To our horror, the story repeated itself in almost every other event, where far more deserving schools, and here I’m even ready to accept ones other than DPS VK, didn’t get positions, while KRM did. Fortunately, from sources, we found out some rigging was going on, and an SMS as proof from a KRM guy to back it up.
Day 2 started off with the quiz finals, which were equally stupid. I certainly didn’t expect such a pathetic quiz, and I was looking forward to Ankit Sud conducting it, but I guess couldn’t come due to exams. Really stupid things, like MCD website, company headquarters with logo visible, kid-stuff questions like the three-finger salute, and a rotten scoring system where only one point was given per correct answer in the acronym round (when all others had 10 points, it doesn’t make sense to have one-pointers). It was all on luck, that DPS Mathura Road got most of the passes, sitting right next to a weak team Ramjas, and a freaked out (at the stupid questions) MIS. It was a close finish in a quiz that was so dumb. DPS RKP were totally fooling around in both the crossword and the quizzes, with Manas making funny noises and regularly (almost) insulting the organisers. ROFL at his funny noises and comments still.
I guess KRM and / or Force members got scared after the news circulated around, and I guess day 2 was pretty fair, with the best teams winning events.

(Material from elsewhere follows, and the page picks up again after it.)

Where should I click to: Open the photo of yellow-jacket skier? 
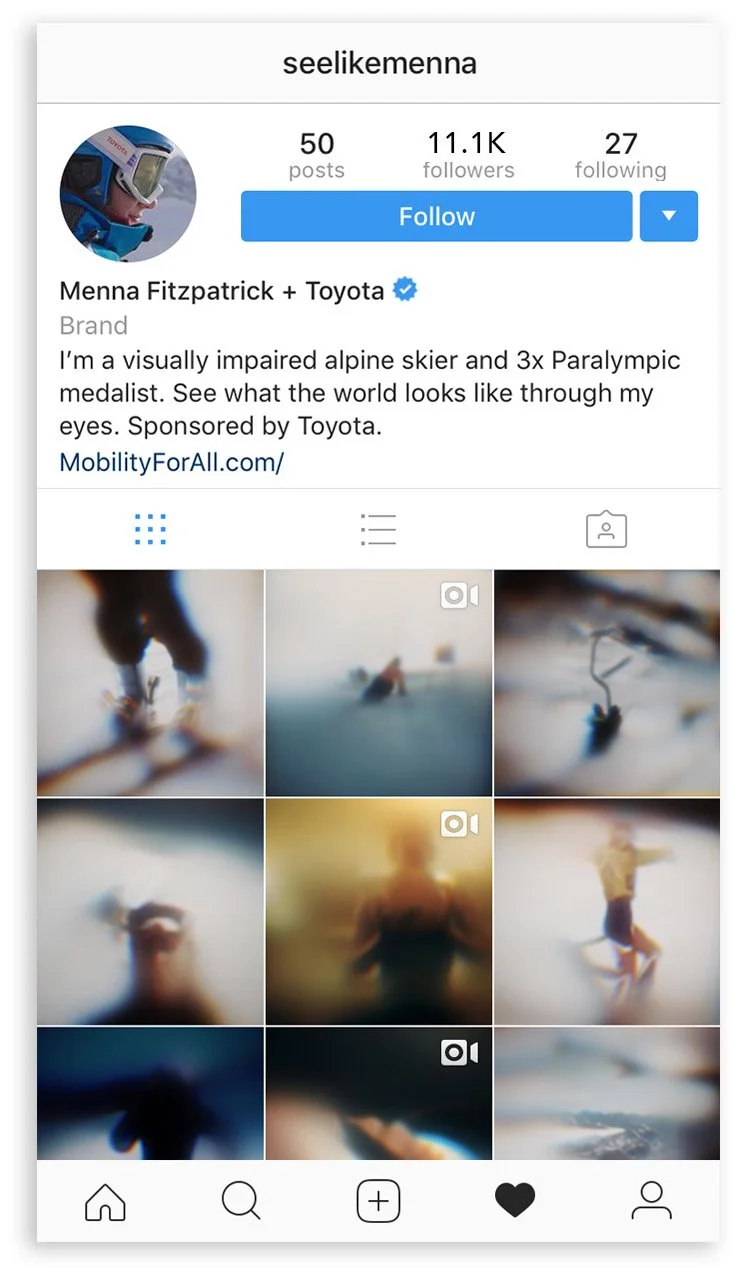coord(607,912)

CW team bagged a few others too.
However, we NEEDED the overall to convince the school for Code Wars, and in a historic event, DPS Vasant Kunj, Mathura Road, and RK Puram got to together, with Mothers International to complain about unfair judging in events, and we told their computer HoD. We went to the extent of applauding and cheering each other while the individual prizes were being distributed, something that generally does not happen. Gotta mention though, winners got pen drives.
Then came the time for the overall winners, and we waited anxiously as to what the school had decided. Force showed that they would stand up for truth, and the overall position went to deserving winners MIS, with DPS VK getting the Overall Runners Up trophy.

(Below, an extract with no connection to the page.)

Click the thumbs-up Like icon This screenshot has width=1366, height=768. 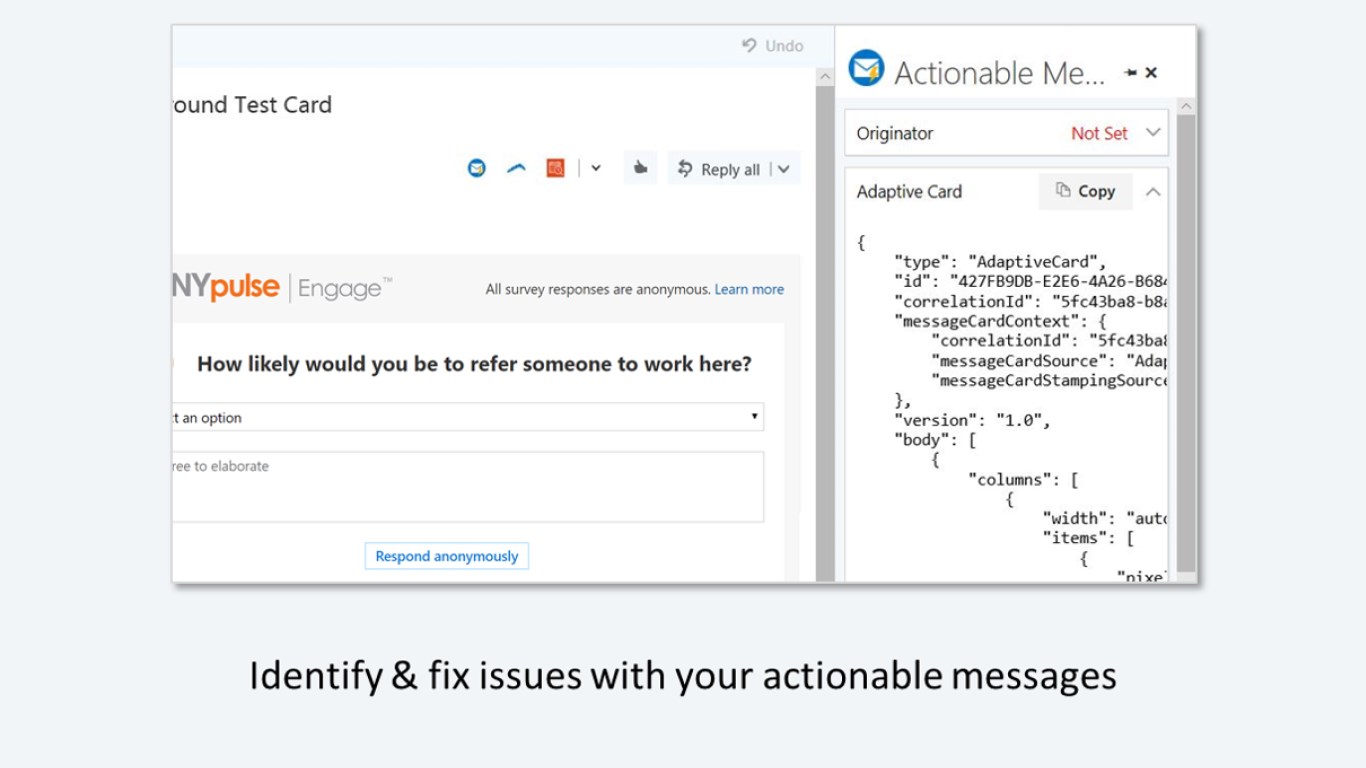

A thanks all branches of DPS, and MIS for supporting us. Congrats to MIS too, for performing so well everywhere despite having very few members. Looking forward to an Ankit Sud quiz next year (he’s promised me). And do look at the overall trophy we got. I think that clinches Code Wars for us. That, plus the CD-RW that the school will be getting from this event, and I think that now there should be NO reason for the school to turn us down. After all, we won overall at Exun, and did pretty well at WarP too.